> _Directions for this task_
Using the listing below, retype exactly the lines starting at the one with "Instruction: Click the blue info icon" and ending at the one with "Task: Click the Sign In link", and include both.

BEGIN Information provided

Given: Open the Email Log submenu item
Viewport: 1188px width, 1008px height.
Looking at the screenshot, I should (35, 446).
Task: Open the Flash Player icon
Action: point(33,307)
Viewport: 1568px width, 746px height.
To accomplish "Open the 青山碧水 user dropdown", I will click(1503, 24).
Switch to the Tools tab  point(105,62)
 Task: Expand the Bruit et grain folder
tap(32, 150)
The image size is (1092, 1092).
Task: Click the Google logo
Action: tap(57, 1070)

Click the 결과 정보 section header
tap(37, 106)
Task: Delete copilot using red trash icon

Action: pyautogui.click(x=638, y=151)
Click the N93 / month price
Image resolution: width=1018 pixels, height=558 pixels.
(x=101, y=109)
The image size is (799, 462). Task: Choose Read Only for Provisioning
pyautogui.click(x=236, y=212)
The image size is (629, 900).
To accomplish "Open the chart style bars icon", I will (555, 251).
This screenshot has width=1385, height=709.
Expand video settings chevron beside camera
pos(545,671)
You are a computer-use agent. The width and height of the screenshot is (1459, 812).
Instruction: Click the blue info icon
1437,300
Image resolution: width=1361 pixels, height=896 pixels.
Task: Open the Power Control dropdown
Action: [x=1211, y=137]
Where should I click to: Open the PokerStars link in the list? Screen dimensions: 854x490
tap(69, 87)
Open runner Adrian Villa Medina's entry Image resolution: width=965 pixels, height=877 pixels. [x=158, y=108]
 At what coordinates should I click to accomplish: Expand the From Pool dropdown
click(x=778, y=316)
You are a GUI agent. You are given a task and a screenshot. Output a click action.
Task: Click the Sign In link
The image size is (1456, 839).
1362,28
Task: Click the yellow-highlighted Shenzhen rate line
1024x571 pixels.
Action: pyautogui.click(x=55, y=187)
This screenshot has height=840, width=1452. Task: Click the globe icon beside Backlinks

END Information provided

> _Solution to this task_
Instruction: Click the blue info icon
1437,300
Image resolution: width=1361 pixels, height=896 pixels.
Task: Open the Power Control dropdown
Action: [x=1211, y=137]
Where should I click to: Open the PokerStars link in the list? Screen dimensions: 854x490
tap(69, 87)
Open runner Adrian Villa Medina's entry Image resolution: width=965 pixels, height=877 pixels. [x=158, y=108]
 At what coordinates should I click to accomplish: Expand the From Pool dropdown
click(x=778, y=316)
You are a GUI agent. You are given a task and a screenshot. Output a click action.
Task: Click the Sign In link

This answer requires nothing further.